30 . A computerized method for recognizing a physical object in a scene, the method comprising
receiving, by an image processing module executing on a processor of a computing device, a plurality of images captured by a sensor coupled to the computing device, each image depicting a scene containing one or more physical objects; for each image: (a) generating, by the image processing module, a scan of the image comprising a 3D point cloud corresponding to the scene and objects; (b) determining, by the image processing module, a location of at least one target object in the scene by comparing the scan to an initial 3D reference model and extracting a 3D point cloud of the target object from the scan; (c) resizing and reshaping, by the image processing module, the initial 3D reference model to correspond to dimensions of the extracted 3D point cloud to generate an updated 3D reference model; and (d) determining, by the image processing module, whether the updated 3D reference model matches the target object; if the updated 3D reference model does not match the target object, performing steps (b)-(d) using the updated 3D reference model as the initial 3D reference model.

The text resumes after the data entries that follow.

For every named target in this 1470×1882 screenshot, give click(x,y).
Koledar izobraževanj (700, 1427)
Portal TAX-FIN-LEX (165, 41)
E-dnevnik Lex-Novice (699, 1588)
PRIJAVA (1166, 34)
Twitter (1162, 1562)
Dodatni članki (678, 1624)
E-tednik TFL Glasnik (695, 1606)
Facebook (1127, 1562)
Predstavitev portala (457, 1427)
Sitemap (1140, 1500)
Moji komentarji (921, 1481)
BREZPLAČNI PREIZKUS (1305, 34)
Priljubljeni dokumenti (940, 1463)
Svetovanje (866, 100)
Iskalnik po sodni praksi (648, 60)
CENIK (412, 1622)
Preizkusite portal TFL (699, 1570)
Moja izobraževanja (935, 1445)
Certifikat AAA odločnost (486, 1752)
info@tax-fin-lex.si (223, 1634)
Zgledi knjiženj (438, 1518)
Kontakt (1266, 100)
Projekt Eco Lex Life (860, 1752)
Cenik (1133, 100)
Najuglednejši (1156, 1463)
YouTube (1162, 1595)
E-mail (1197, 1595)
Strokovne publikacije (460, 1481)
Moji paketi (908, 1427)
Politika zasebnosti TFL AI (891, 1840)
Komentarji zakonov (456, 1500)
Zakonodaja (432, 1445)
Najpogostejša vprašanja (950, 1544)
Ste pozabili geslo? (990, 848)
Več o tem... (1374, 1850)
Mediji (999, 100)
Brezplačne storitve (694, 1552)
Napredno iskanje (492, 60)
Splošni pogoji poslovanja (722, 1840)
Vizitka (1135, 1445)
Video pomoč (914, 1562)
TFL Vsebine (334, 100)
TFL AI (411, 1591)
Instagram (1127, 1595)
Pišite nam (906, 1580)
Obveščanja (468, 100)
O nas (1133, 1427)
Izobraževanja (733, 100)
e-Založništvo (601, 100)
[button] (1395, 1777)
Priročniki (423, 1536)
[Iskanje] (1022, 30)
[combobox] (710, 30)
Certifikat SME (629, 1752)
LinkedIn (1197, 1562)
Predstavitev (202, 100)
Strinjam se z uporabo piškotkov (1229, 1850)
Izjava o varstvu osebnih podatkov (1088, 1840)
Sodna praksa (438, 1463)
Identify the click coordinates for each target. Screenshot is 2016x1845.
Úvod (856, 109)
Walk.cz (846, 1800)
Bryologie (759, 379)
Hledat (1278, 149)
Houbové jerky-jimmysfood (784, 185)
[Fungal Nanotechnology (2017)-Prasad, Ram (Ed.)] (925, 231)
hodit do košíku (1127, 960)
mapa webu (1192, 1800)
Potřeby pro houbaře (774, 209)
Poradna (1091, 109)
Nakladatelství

31 . The method of claim 30 , wherein the initial 3D reference model is determined by comparing a plurality of 3D reference models to the scan and selecting one of the 3D reference models that most closely matches the target object in the scan.
32 . The method of claim 30 , wherein the step of determining whether the updated 3D reference model matches the target object comprises determining whether an amount of deformation of the updated 3D reference model is within a predetermined tolerance.
33 . A system for recognizing a physical object in a scene, the system comprising an image processing module executing on a processor of a computing device, the module configured to
receive a plurality of images captured by a sensor coupled to the computing device, each image depicting a scene containing one or more physical objects; for each image: (a) generate a scan of the image comprising a 3D point cloud corresponding to the scene and objects; (b) determine a location of at least one target object in the scene by comparing the scan to an initial 3D reference model and extract a 3D point cloud of the target object from the scan; (c) resize and reshape the initial 3D reference model to correspond to dimensions of the extracted 3D point cloud to generate an updated 3D reference model; and (d) determine whether the updated 3D reference model matches the target object; if the updated 3D reference model does not match the target object, perform steps (b)-(d) using the updated 3D reference model as the initial 3D reference model.
34 . The system of claim 33 , wherein the initial 3D reference model is determined by comparing a plurality of 3D reference models to the scan and selecting one of the 3D reference models that most closely matches the target object in the scan.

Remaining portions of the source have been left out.